Regardless, Indigenous women are the experts of their lives, and they need to be in a place of safety to tap into being present, recognize their cycle of self-abandonment, and start the healing work. Many do not have adequate access to, or if so, the time and support to do, this deep healing work, or again, lack of funding. I hope that writing and sharing my stories and experiences will provide readers with opportunities to learn how to enhance their practice as helpers, advocates, or educators. I hope to encourage a shift away from decolonization that leads readers not to problematize Indigenous women they are working with, but to support them towards wellness, safety, healing, and wellbeing. This shift is intended to encourage a change in perspective to recognize when policies, frameworks, theories, or practices do not align with Indigenous women and where, in fact, they reinforce oppression and enhance vulnerability to violence. Ask yourself – What am I doing to strengthen the independence of the Indigenous woman and her family, or am I staying on my standardized list that is potentially deficient in focus? It is recognizing that for an Indigenous woman to learn and navigate the system can be an oppressive and violent experience within itself. Ask yourself – how will you support an Indigenous woman when she is experiencing racism and discrimination within the system? What can you do differently today? How can you be a better ally?

In closing…

Recognizing that the ongoing acts of violence against Indigenous women are a contemporary and ongoing form of colonialism that significantly impacts and contributes to the social conditions of their lives. Residential schools, child intervention systems, and lateral violence and trauma have a profound impact on Indigenous women, resulting in patterns of intergenerational trauma. Therefore, violence against Indigenous women must be understood as a consequence of colonialism and an ongoing act of genocide that many Indigenous women, like myself, are fighting against every day of their lives.

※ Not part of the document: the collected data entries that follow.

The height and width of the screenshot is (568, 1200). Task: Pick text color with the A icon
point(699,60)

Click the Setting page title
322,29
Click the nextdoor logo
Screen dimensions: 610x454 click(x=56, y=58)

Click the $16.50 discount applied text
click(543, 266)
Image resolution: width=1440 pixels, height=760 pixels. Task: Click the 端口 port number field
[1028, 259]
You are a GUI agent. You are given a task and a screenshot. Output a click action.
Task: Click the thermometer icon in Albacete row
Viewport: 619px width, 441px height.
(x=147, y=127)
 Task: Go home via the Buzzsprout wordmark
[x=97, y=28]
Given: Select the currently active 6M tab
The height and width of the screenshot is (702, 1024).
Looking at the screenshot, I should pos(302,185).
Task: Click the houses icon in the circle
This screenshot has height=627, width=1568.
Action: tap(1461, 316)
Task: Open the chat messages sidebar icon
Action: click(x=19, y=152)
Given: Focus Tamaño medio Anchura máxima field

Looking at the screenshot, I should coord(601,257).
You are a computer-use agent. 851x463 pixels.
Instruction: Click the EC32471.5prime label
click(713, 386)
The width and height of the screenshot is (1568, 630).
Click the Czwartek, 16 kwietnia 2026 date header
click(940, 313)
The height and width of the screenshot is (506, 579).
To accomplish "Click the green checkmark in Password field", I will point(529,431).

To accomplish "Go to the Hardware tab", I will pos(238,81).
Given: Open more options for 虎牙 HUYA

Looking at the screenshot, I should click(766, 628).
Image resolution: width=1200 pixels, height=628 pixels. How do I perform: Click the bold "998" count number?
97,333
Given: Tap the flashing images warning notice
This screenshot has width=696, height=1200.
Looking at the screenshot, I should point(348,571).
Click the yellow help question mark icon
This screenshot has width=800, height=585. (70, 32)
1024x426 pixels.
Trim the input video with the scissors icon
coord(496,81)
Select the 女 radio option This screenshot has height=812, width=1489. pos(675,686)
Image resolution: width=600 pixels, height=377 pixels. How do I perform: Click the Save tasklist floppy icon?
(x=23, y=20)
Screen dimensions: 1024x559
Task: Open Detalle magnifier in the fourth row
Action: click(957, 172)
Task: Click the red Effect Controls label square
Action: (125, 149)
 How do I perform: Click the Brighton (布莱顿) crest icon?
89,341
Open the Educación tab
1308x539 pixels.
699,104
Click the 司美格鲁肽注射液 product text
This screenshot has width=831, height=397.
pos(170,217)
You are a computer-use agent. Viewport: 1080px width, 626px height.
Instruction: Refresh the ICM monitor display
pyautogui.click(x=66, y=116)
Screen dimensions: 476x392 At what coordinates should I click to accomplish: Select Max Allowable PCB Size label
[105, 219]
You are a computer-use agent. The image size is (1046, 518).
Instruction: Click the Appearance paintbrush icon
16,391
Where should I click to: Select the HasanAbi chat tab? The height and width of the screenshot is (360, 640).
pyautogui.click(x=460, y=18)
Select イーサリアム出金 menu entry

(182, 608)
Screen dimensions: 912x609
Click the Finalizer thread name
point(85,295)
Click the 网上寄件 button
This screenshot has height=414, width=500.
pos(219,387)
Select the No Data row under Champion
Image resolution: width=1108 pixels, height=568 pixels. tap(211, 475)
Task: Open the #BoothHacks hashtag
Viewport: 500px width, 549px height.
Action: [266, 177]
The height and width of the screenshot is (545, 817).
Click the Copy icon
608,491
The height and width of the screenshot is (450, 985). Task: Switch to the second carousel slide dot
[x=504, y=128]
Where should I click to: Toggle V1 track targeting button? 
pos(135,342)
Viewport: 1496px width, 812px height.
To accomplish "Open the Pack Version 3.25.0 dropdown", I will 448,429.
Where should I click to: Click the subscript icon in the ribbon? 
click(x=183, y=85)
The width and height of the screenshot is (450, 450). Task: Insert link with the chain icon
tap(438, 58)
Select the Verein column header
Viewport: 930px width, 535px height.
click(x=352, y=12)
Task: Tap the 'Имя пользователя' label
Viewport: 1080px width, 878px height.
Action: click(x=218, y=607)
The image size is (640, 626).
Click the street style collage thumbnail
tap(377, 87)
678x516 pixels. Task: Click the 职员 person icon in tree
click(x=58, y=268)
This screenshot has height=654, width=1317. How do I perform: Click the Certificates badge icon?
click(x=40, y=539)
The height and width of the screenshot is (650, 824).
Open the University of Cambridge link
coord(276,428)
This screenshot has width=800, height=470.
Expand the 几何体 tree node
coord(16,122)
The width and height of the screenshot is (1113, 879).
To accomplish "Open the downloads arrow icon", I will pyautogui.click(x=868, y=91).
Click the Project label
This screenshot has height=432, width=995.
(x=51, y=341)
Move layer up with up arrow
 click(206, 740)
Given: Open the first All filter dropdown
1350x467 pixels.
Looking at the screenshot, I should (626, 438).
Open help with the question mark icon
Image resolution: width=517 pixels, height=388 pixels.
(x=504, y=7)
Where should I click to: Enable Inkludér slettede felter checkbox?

In short, The Parts of Me Missing is the privilege of being present that I did not reach until the age of 35. I missed a lot of my life and perhaps my son’s. The ability to breathe between moments of fleeting thoughts racing through my mind comes in few or between a few. Otherwise, my mind is constantly consumed by fear. The Parts of Me Missing is having that mother-daughter relationship. The Parts of Me Missing is not having witnessed and role modelled what Anishinaabe mothering is. Part of Me Missing is the fracture of the matrilineal line in my family due to colonial violence and the loss of my mother, grandmother, and great-grandmother. Constantly double-checking the locks on my doors and windows before going to bed or leaving my home to work for the day. The constant fear of men in positions of power making unhealthy and unsafe decisions that leave me constantly in fear of losing my job if I stand up for myself and speak up. The constant need to look over my shoulder when I take my dog for a walk or a jog, when I’m in the parking lot or walking down the street. The need to share my location with my safe person so they know my whereabouts at all times.

The Parts of Me Missing are knowing that my son will never meet his grandmother or auntie. The Parts of Me Missing are swallowed by grief and constant longing that my mother got sober instead of dying from an accidental overdose—an overdose that could have been avoided long ago if society knew how to support my mother when she was screaming for help. The Parts of Me Missing is that my grandmother was sober for more than a handful of years before she passed away. She could have lived longer if she had been given adequate support and care after surviving the Residential Schools and witnessing her mother being taken. You see here, colonial violence took the women in my life. They could only stay strong for so long. This is Indigenous gender-based violence. It is complex and intergenerational, and it advocates for the indigenization of all tools, frameworks, and assessments to authentically address violence, support healing work, and drive systemic change.